Description: Assign an equal amount of work tiles to a group of threads (warp or blocks). Threads within each group process individual work items in parallel.

In this version, each `tile` represents a row of $A$, and each `atom` represents a nonzero entry of $A$. In other words, assigning a thread block to each row of $A$.

Template: DNE in Loops

Scheduler (referenced as `config` below): https://github.com/gunrock/loops/blob/main/include/loops/schedule/group_mapped.hxx

## Imports

Import the necessary modules.

In [None]:
# HiFiber boilerplate

from fibertree_bootstrap import *

fibertree_bootstrap(style="tree", animation='movie')

# Compilation boilerplate

import os
import sys
sys.path.insert(0, "../..")

from src import utils

## Initialization

Initialize the input tensors.

For simplicity, the size of a thread warp is the same as the size of a thread block (`WARP_SIZE = BLOCK_SIZE`).

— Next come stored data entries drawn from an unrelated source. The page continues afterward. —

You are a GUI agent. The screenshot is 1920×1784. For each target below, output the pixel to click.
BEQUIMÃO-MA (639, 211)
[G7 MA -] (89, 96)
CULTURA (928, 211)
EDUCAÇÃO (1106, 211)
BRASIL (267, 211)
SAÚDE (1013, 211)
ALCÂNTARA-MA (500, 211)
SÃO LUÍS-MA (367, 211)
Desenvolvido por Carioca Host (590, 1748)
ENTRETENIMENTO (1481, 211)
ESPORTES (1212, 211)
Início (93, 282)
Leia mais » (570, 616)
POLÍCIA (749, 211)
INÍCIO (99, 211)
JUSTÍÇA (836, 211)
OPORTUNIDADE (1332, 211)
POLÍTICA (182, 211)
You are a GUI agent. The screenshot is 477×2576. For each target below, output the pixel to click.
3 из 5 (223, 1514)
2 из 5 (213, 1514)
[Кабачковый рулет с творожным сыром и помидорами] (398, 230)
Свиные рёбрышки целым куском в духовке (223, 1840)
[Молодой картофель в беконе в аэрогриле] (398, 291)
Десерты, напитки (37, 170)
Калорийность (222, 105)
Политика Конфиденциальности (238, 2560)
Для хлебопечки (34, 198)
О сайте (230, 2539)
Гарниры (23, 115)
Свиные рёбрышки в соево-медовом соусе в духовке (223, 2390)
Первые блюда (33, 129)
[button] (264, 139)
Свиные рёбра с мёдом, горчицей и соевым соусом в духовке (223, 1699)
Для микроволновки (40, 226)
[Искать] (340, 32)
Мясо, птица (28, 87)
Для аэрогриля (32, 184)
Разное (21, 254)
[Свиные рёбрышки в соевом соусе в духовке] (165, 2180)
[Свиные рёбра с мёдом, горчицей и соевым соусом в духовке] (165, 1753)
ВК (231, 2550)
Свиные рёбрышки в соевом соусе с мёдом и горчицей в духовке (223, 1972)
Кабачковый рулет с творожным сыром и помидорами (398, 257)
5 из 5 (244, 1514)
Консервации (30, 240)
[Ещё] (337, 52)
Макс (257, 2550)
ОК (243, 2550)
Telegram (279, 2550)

Suppose that each GPU SM processes 1 thread warp/block per cycle.

In [None]:
K = 4
M = 4
N = 4

# Hardware Specification
NUM_SM = 2 # Number of GPU SMs 
WARP_SIZE = 2 # Number of threads per warp
NUM_THREADS = NUM_SM * WARP_SIZE # Total number of threads

print(f"Hardware Specification\n  NUM_SM: {NUM_SM}, WARP_SIZE: {WARP_SIZE}, NUM_THREADS: {NUM_THREADS}")

seed = 1

A_MK = Tensor.fromRandom(rank_ids=["M", "K"], shape=[M, K], seed=seed, density=[0.9, 0.6], name="A") # SpMM, A is sparse
B_KN = Tensor.fromRandom(rank_ids=["K", "N"], shape=[K, N], seed=seed + 1, density=[1, 1], name="B") # SpMM, B is dense

## TeAAL Specifications

Rows of matrix $A$ are partitioned across the SMs' warp/block. A thread warp/block can be assigned to a row with all zeros. 

Note that the current TeAAL specificaiton does not allow to specify the rank of `opt: slip`. This means there exists a synchronization across the SMs.

In [None]:
yaml = """
einsum:
  declaration:
    A: [M, K]
    B: [K, N]
    Z: [M, N]
  expressions:
    - Z[m, n] = A[m, k] * B[k, n]
mapping:
  rank-order:
    A: [M, K]
    B: [K, N]
    Z: [M, N]
  partitioning:
    Z:
      M: [uniform_shape(NUM_SM)]
      K: [uniform_occupancy(A.WARP_SIZE)]
  loop-order:
    Z: [M1, M0, N, K1, K0]
    # M1: Number of partitioned rows of A
    # M0: Size of each partitioned row of A = NUM_SM
    # K1: Number of partitioned nonzero elements for a given row
    # K0: Size of each partitioned nonzero elements = WARP_SIZE (Can be less than WARP_SIZE if there are less than WARP_SIZE nonzero elements left for the current partition) 
  spacetime:
    Z:
      space: [M0, K0]
      time: [M1, K1, N] 
"""

utils.compile(yaml)

## Check Results

Check that generated code computes the correct result.

**Note**: Should be used after compiling and running the kernel (above cell).

In [None]:
utils.check_matmul(A_MK, B_KN, Z_MN)